Patrimoine  Spirituel  de l'Humanité

Le renouveau du théâtre


Victor Hugo : Le renouveau du théâtre

Chef de famille et chef de bande, tel est le Hugo qui attaque sa dernière Bastille: le théâtre, protégé du romantisme par la tradition et la censure. L'offensive se fait en trois temps. En 1827, acte I, théorique: Cromwell et sa Préface proclament la liberté dans l'art, la mort des «règles» classiques, la beauté moderne du «grotesque». En 1829, acte II, politique: Charles X fait interdire Marion de Lorme pour atteinte à la majesté royale; Victor Hugo rompt avec le régime. En 1830, le rideau se lève sur Hernani. Enfin mobilisée pour sa cause, voici l'armée des fidèles, violemment parés et décoiffés, visibles, voyants, sonores; en première ligne, le gilet rouge de Gautier et la crinière de Dumas. Contre les «perruques» académiques et les «grisâtres» classiques, les «flamboyants» défendent, pied à pied, l'alexandrin romantique. Succès de scandale, la bataille d'Hernani s'achève sur un triomphe financier et la victoire de l'art nouveau.La fin des illusions
En juillet 1830, le peuple de Paris croit en avoir fini avec la répression rétrograde et les rois. Mais cette révolution piratée par la bourgeoisie n'aboutit qu'à changer la dynastie pour moderniser la monarchie. Amer, Victor Hugo constate la faillite de son «ancienne conviction royaliste et catholique» et l'impuissance d'un peuple encore immature. Tout s'écroule, même l'unité familiale voulue avec acharnement. Adèle s'est éprise de l'ami de Victor Hugo, son frère d'élection: Sainte-Beuve, parrain de la petite Adèle. L'histoire familiale se répète; Sainte-Beuve ravive les drames de jadis en reprenant, à son insu, le rôle de Lahorie, comme lui ami du père et parrain, avant d'être l'amant. De cette double crise, morale et personnelle, un texte témoigne, Notre-Dame de Paris. Dans la nuit médiévale se débattent en vain un peuple exclu de la parole, infirme et grimaçant, une jeune fille trop désirable pour ne pas en souffrir, un prêtre exclu de l'amour mais non de ses tortures déchirantes.

Hugo arrivé


À trente ans, Victor Hugo est un homme désenchanté. Les succès ne lui suffisent pas; il veut la gloire, les honneurs, le bonheur.

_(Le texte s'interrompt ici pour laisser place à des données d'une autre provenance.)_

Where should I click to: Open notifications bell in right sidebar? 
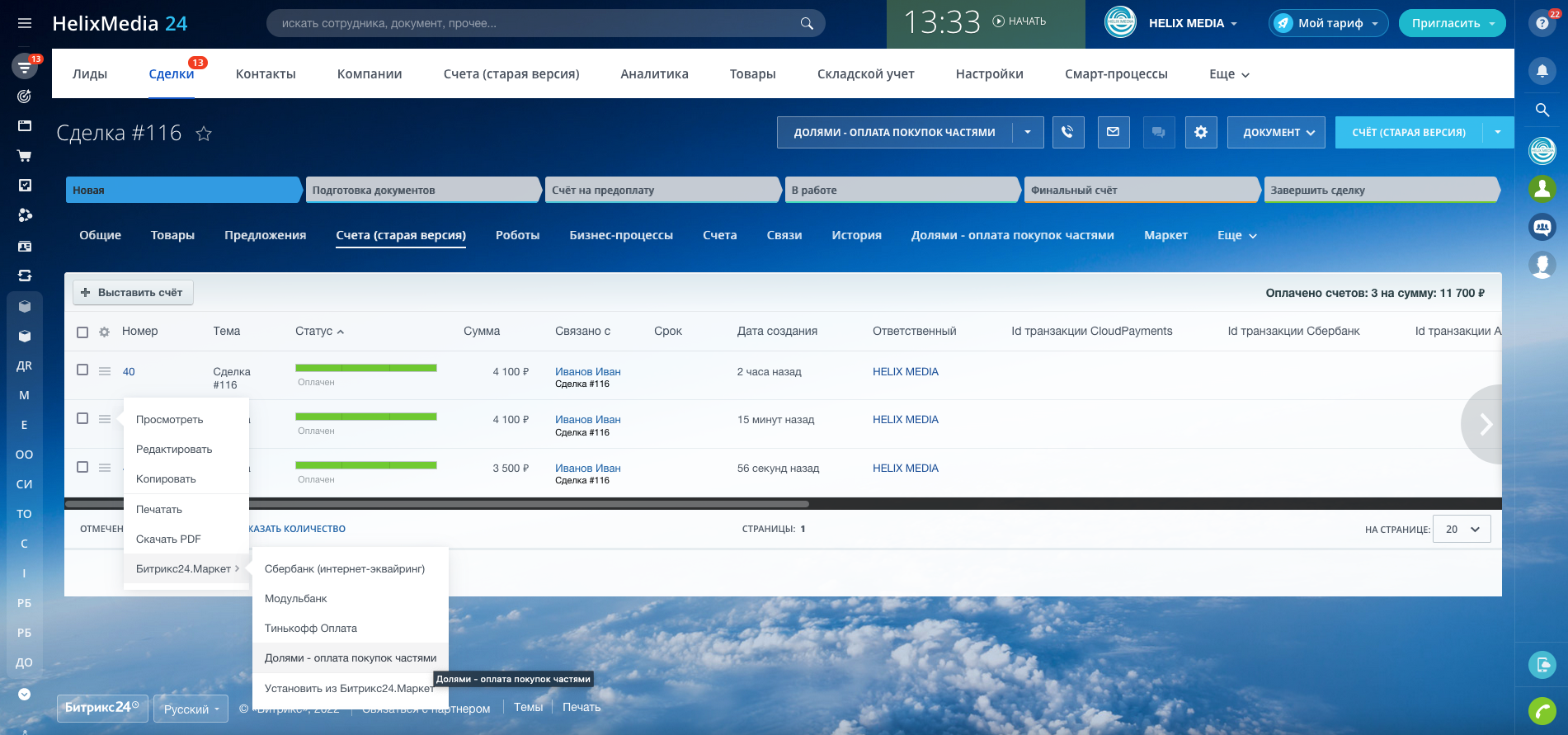coord(1542,71)
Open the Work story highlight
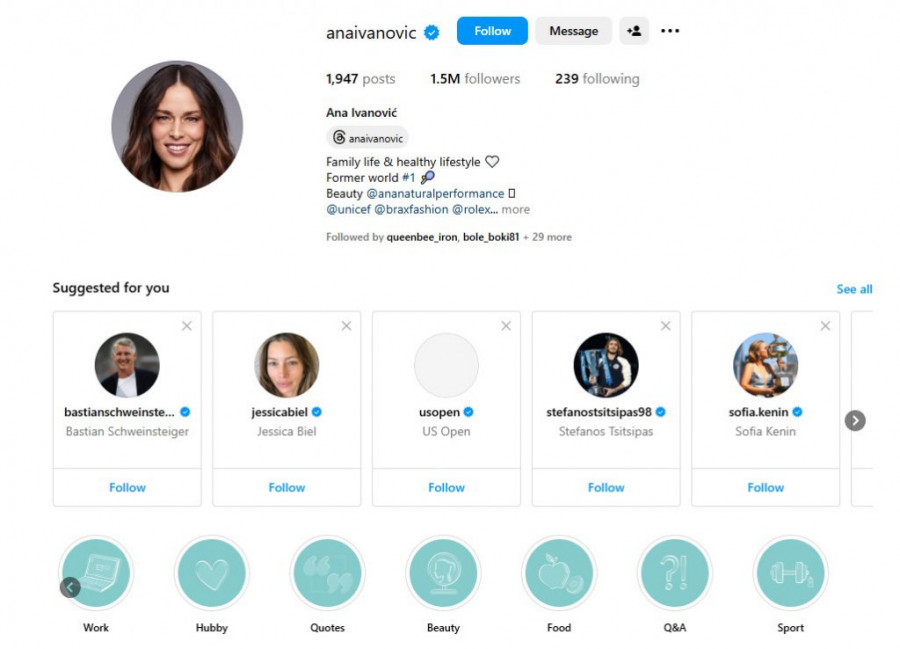900x649 pixels. pyautogui.click(x=96, y=573)
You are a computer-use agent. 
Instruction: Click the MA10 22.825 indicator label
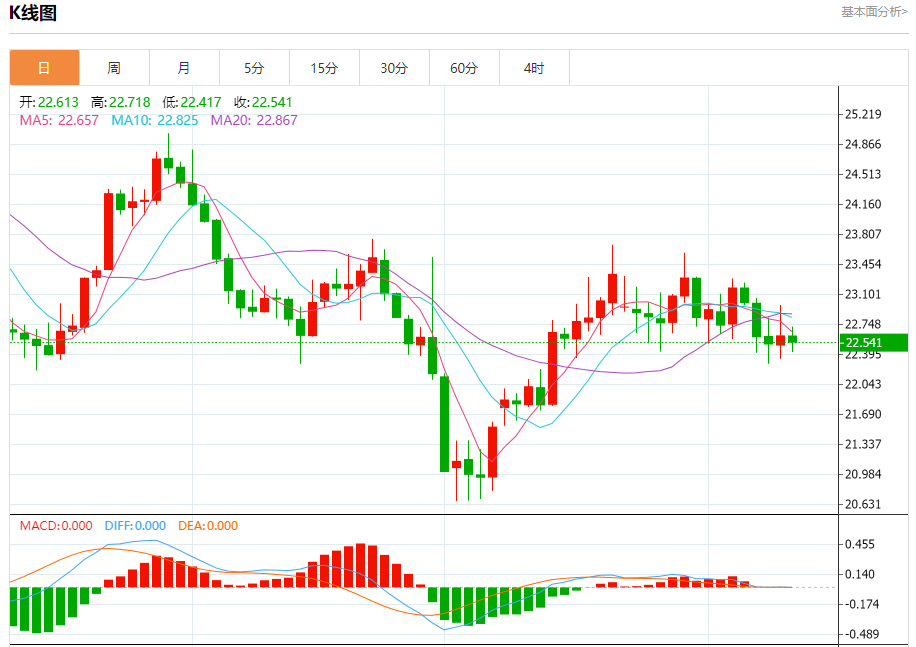(x=155, y=120)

Vie mondaine et production intense

Le salon rouge de sa nouvelle demeure, place Royale, est vite un lieu chic, d'autant plus que son hôte fait encore scandale: son nouveau drame, Le roi s'amuse (1832), est interdit. Mais on ne fera pas taire l'écrivain, qui, deux mois plus tard, donne Lucrèce Borgia: son nom ne quittera plus le fronton des théâtres pendant dix ans. Les succès de Marie Tudor, d'Angelo et de Ruy Blas, les reprises d'Hernani et de Marion de Lorme viennent confirmer la vitalité d'un poète, qui, parallèlement, publie ses grands recueils lyriques, Feuilles d'automne, les Chants du crépuscule, les Voix intérieures, les Rayons et les Ombres.

Déjà fort occupé par une vie familiale et mondaine chargée, par le souci de publications multiples, Victor Hugo trouve la force, l'audace, de découvrir un autre mode d'existence, la passion. C'est une comédienne ravissante, Juliette Drouet, qui lui révèle les violents vertiges du plaisir; à la liaison surveillée, Victor Hugo préfère l'amour illimité et risque sa réputation pour une courtisane, dont il décide de racheter la «faute» et les énormes dettes. En retour, elle lui vouera, cinquante ans durant, une adoration courageuse, une énergique dévotion. Ils voyagent; des expéditions rêveuses les entraînent vers les charmes méconnus de la Normandie, de la Belgique, des bords du Rhin, des Pyrénées espagnoles.

Le «vicomte Hugo»


Victor Hugo gravit avec le même bonheur les marches de la notoriété. Protégé du duc d'Orléans, admis dans la familiarité du roi, il vise la pairie, qui convertira sa célébrité en autorité morale. Entrer à l'Académie en est la condition. Les «vieux blaireaux» résisteront cinq ans aux assauts du «barbare». Une seule voix lui est d'emblée acquise, celle de Chateaubriand. «Assis», nanti, le «vicomte Hugo» est un notable, mais un notable qui n'a pas oublié que la guillotine, le bagne et la prostitution existent, qui témoigne dans un commissariat en faveur d'une prostituée injustement arrêtée, qui observe la rue, les mômes, l'émeute – et note dans ses carnets «l'écume du malheur».